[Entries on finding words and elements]
· · ·

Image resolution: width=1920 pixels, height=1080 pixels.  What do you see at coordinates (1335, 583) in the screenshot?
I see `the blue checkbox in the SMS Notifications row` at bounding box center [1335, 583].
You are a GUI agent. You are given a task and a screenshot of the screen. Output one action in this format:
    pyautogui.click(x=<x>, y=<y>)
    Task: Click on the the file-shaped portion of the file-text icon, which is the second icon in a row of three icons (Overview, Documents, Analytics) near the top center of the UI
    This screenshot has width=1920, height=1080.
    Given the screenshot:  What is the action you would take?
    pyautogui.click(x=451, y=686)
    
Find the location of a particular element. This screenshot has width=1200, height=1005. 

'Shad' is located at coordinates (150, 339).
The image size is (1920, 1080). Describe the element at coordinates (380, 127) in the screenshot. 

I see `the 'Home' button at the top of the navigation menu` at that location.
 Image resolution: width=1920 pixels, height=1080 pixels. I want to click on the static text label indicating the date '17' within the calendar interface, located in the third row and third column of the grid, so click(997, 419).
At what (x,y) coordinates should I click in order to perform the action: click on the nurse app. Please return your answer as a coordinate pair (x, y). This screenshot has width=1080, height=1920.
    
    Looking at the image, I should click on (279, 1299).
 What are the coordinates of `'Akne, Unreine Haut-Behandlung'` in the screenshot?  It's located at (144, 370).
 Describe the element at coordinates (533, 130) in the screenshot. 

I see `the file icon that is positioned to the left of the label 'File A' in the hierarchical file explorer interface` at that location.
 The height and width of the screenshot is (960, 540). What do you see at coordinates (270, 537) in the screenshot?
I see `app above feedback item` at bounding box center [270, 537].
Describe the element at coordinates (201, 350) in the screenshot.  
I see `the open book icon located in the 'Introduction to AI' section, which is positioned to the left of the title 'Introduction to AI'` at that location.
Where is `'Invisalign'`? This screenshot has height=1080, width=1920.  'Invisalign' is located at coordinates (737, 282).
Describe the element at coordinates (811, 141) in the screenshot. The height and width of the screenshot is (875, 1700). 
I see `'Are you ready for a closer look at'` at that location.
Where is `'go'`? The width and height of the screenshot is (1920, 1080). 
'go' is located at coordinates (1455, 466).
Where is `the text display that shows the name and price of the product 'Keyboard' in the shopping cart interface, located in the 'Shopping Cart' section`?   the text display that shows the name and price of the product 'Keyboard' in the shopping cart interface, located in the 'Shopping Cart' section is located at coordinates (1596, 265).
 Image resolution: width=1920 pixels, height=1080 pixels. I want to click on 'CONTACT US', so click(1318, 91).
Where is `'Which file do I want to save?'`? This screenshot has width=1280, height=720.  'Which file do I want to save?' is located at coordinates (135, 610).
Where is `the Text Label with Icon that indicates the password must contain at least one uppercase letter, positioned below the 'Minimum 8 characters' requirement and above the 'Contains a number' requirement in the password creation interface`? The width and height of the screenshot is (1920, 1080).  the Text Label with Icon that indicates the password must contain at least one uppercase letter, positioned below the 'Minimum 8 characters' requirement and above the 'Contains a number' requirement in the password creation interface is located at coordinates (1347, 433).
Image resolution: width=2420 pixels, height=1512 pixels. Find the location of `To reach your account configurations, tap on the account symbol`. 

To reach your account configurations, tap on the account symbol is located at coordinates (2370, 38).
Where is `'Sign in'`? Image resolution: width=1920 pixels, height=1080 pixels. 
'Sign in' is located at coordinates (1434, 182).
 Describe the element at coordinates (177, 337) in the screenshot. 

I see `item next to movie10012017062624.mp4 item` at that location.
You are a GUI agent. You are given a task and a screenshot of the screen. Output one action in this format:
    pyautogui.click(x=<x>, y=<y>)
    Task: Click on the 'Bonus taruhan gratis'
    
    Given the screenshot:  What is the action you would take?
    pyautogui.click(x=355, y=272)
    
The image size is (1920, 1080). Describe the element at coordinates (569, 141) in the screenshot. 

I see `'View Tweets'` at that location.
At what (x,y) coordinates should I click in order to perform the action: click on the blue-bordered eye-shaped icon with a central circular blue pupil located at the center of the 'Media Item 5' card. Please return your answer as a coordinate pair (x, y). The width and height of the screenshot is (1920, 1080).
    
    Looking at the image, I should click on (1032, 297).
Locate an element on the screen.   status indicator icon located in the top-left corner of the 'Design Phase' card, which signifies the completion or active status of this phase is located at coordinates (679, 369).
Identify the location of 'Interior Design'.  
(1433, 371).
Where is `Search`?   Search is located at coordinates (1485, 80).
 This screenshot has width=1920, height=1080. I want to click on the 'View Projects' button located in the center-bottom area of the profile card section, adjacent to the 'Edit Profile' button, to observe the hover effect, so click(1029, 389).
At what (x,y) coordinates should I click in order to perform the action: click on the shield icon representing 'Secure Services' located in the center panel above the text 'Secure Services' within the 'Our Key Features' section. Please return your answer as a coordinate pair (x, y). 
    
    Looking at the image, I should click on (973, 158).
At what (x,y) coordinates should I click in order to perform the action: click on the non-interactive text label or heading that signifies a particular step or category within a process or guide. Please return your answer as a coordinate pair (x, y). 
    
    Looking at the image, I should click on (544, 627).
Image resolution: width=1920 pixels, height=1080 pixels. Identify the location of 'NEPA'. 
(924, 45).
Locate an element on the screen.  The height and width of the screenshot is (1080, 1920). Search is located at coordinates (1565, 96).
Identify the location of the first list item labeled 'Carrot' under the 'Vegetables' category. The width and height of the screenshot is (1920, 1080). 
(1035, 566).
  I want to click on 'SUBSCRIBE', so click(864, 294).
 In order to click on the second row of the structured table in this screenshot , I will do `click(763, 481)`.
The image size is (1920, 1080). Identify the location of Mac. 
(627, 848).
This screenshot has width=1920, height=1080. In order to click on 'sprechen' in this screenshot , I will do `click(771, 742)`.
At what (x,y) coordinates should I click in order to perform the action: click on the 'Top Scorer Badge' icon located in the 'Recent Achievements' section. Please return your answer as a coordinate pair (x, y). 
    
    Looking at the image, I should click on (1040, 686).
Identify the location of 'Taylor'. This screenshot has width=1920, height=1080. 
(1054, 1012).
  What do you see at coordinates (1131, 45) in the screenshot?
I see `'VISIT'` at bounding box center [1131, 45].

· · ·

_Task goal:_ Copy these lines over again without changing anything.

_The solution:_
Image resolution: width=1920 pixels, height=1080 pixels.  What do you see at coordinates (1335, 583) in the screenshot?
I see `the blue checkbox in the SMS Notifications row` at bounding box center [1335, 583].
You are a GUI agent. You are given a task and a screenshot of the screen. Output one action in this format:
    pyautogui.click(x=<x>, y=<y>)
    Task: Click on the the file-shaped portion of the file-text icon, which is the second icon in a row of three icons (Overview, Documents, Analytics) near the top center of the UI
    This screenshot has width=1920, height=1080.
    Given the screenshot:  What is the action you would take?
    pyautogui.click(x=451, y=686)
    
Find the location of a particular element. This screenshot has width=1200, height=1005. 

'Shad' is located at coordinates (150, 339).
The image size is (1920, 1080). Describe the element at coordinates (380, 127) in the screenshot. 

I see `the 'Home' button at the top of the navigation menu` at that location.
 Image resolution: width=1920 pixels, height=1080 pixels. I want to click on the static text label indicating the date '17' within the calendar interface, located in the third row and third column of the grid, so click(997, 419).
At what (x,y) coordinates should I click in order to perform the action: click on the nurse app. Please return your answer as a coordinate pair (x, y). This screenshot has width=1080, height=1920.
    
    Looking at the image, I should click on (279, 1299).
 What are the coordinates of `'Akne, Unreine Haut-Behandlung'` in the screenshot?  It's located at (144, 370).
 Describe the element at coordinates (533, 130) in the screenshot. 

I see `the file icon that is positioned to the left of the label 'File A' in the hierarchical file explorer interface` at that location.
 The height and width of the screenshot is (960, 540). What do you see at coordinates (270, 537) in the screenshot?
I see `app above feedback item` at bounding box center [270, 537].
Describe the element at coordinates (201, 350) in the screenshot.  
I see `the open book icon located in the 'Introduction to AI' section, which is positioned to the left of the title 'Introduction to AI'` at that location.
Where is `'Invisalign'`? This screenshot has height=1080, width=1920.  'Invisalign' is located at coordinates (737, 282).
Describe the element at coordinates (811, 141) in the screenshot. The height and width of the screenshot is (875, 1700). 
I see `'Are you ready for a closer look at'` at that location.
Where is `'go'`? The width and height of the screenshot is (1920, 1080). 
'go' is located at coordinates (1455, 466).
Where is `the text display that shows the name and price of the product 'Keyboard' in the shopping cart interface, located in the 'Shopping Cart' section`?   the text display that shows the name and price of the product 'Keyboard' in the shopping cart interface, located in the 'Shopping Cart' section is located at coordinates (1596, 265).
 Image resolution: width=1920 pixels, height=1080 pixels. I want to click on 'CONTACT US', so click(1318, 91).
Where is `'Which file do I want to save?'`? This screenshot has width=1280, height=720.  'Which file do I want to save?' is located at coordinates (135, 610).
Where is `the Text Label with Icon that indicates the password must contain at least one uppercase letter, positioned below the 'Minimum 8 characters' requirement and above the 'Contains a number' requirement in the password creation interface`? The width and height of the screenshot is (1920, 1080).  the Text Label with Icon that indicates the password must contain at least one uppercase letter, positioned below the 'Minimum 8 characters' requirement and above the 'Contains a number' requirement in the password creation interface is located at coordinates (1347, 433).
Image resolution: width=2420 pixels, height=1512 pixels. Find the location of `To reach your account configurations, tap on the account symbol`. 

To reach your account configurations, tap on the account symbol is located at coordinates (2370, 38).
Where is `'Sign in'`? Image resolution: width=1920 pixels, height=1080 pixels. 
'Sign in' is located at coordinates (1434, 182).
 Describe the element at coordinates (177, 337) in the screenshot. 

I see `item next to movie10012017062624.mp4 item` at that location.
You are a GUI agent. You are given a task and a screenshot of the screen. Output one action in this format:
    pyautogui.click(x=<x>, y=<y>)
    Task: Click on the 'Bonus taruhan gratis'
    
    Given the screenshot:  What is the action you would take?
    pyautogui.click(x=355, y=272)
    
The image size is (1920, 1080). Describe the element at coordinates (569, 141) in the screenshot. 

I see `'View Tweets'` at that location.
At what (x,y) coordinates should I click in order to perform the action: click on the blue-bordered eye-shaped icon with a central circular blue pupil located at the center of the 'Media Item 5' card. Please return your answer as a coordinate pair (x, y). The width and height of the screenshot is (1920, 1080).
    
    Looking at the image, I should click on (1032, 297).
Locate an element on the screen.   status indicator icon located in the top-left corner of the 'Design Phase' card, which signifies the completion or active status of this phase is located at coordinates (679, 369).
Identify the location of 'Interior Design'.  
(1433, 371).
Where is `Search`?   Search is located at coordinates (1485, 80).
 This screenshot has width=1920, height=1080. I want to click on the 'View Projects' button located in the center-bottom area of the profile card section, adjacent to the 'Edit Profile' button, to observe the hover effect, so click(1029, 389).
At what (x,y) coordinates should I click in order to perform the action: click on the shield icon representing 'Secure Services' located in the center panel above the text 'Secure Services' within the 'Our Key Features' section. Please return your answer as a coordinate pair (x, y). 
    
    Looking at the image, I should click on (973, 158).
At what (x,y) coordinates should I click in order to perform the action: click on the non-interactive text label or heading that signifies a particular step or category within a process or guide. Please return your answer as a coordinate pair (x, y). 
    
    Looking at the image, I should click on (544, 627).
Image resolution: width=1920 pixels, height=1080 pixels. Identify the location of 'NEPA'. 
(924, 45).
Locate an element on the screen.  The height and width of the screenshot is (1080, 1920). Search is located at coordinates (1565, 96).
Identify the location of the first list item labeled 'Carrot' under the 'Vegetables' category. The width and height of the screenshot is (1920, 1080). 
(1035, 566).
  I want to click on 'SUBSCRIBE', so click(864, 294).
 In order to click on the second row of the structured table in this screenshot , I will do `click(763, 481)`.
The image size is (1920, 1080). Identify the location of Mac. 
(627, 848).
This screenshot has width=1920, height=1080. In order to click on 'sprechen' in this screenshot , I will do `click(771, 742)`.
At what (x,y) coordinates should I click in order to perform the action: click on the 'Top Scorer Badge' icon located in the 'Recent Achievements' section. Please return your answer as a coordinate pair (x, y). 
    
    Looking at the image, I should click on (1040, 686).
Identify the location of 'Taylor'. This screenshot has width=1920, height=1080. 
(1054, 1012).
  What do you see at coordinates (1131, 45) in the screenshot?
I see `'VISIT'` at bounding box center [1131, 45].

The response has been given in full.